Oocyte/zygote/embryo maturation arrest: a clinical study expanding the phenotype of NOBOX variants

Abstract

Purpose: Primary ovarian insufficiency (POI) is an important cause of female infertility, stemming from follicle dysfunction or premature oocyte depletion. Pathogenic variants in genes such as NOBOX, GDF9, BMP15, and FSHR have been linked to POI. NOBOX, a transcription factor expressed in oocytes and granulosa cells, plays a pivotal role in folliculogenesis. Loss-of-function variants in NOBOX are reported in 1–2% of POI women. This study aims to describe the association of novel NOBOX variants with a distinct oocyte, zygote, and embryo maturation arrest (OZEMA) phenotype in infertile women. Methods: Three unrelated women experiencing OZEMA and undergoing multiple in vitro fertilization (IVF) cycles present with a germline NOBOX variant. The detected variants were cross-referenced with a large genetic database to explore their association with IVF outcomes.
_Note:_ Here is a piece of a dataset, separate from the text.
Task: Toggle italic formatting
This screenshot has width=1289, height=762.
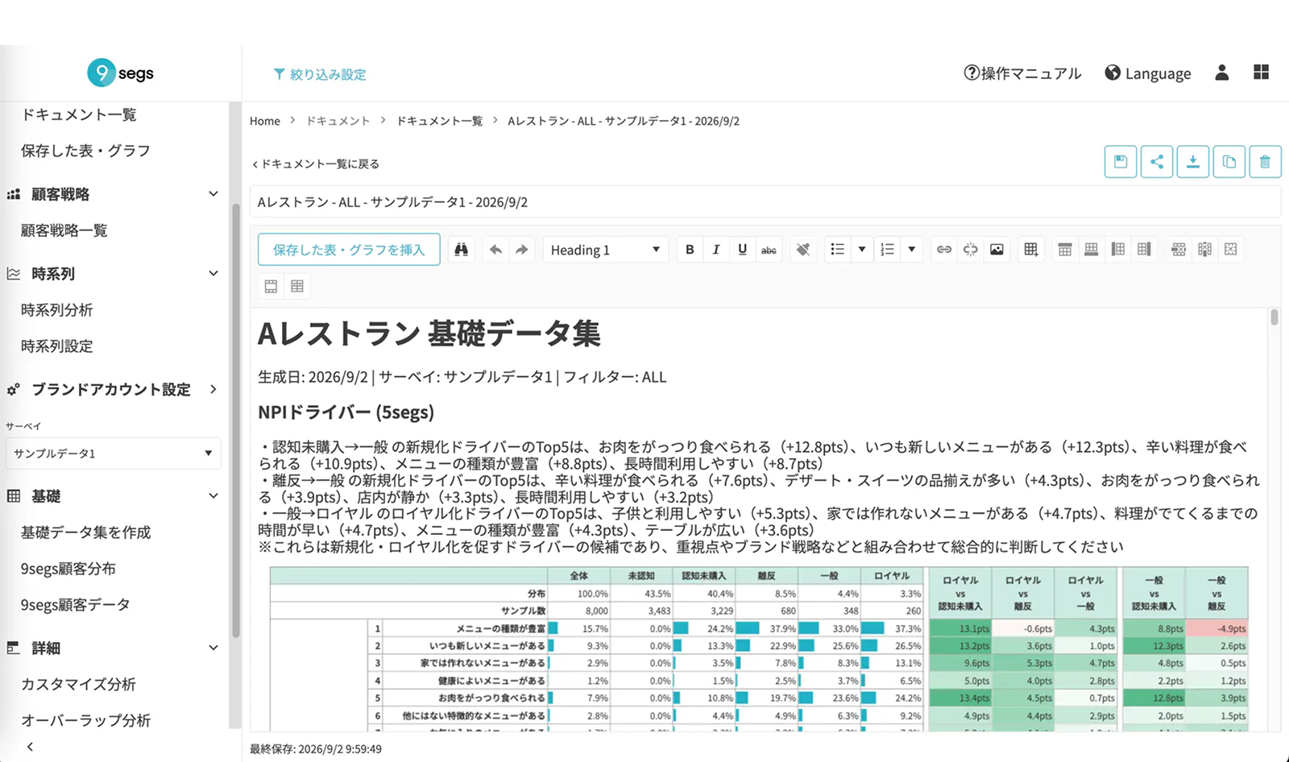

Results: A heterozygous NM_001080413.3 (NOBOX): c.1797_1798del, p.(Cys600Phefs*27) variant was detected in a woman with oocyte maturation arrest. Another heterozygous variant, NM_001080413.3 (NOBOX): c.1849C > T, p.(His617Tyr), was detected in two women experiencing embryonic developmental arrest. Segregation analysis in one of the two latter families revealed the presence of the p.(His617Tyr) variant in an affected sister, while the two fertile sisters did not carry this variant. Furthermore, the p.(His617Tyr) variant was found in three women in a large database of whom two presented with an embryonic developmental arrest. Conclusion: Two heterozygous NOBOX variants were identified in women with an OZEMA phenotype. Where pathogenic NOBOX variants are typically linked to POI, our clinical findings suggest that NOBOX plays a role in subsequent oocyte maturation and early embryo development.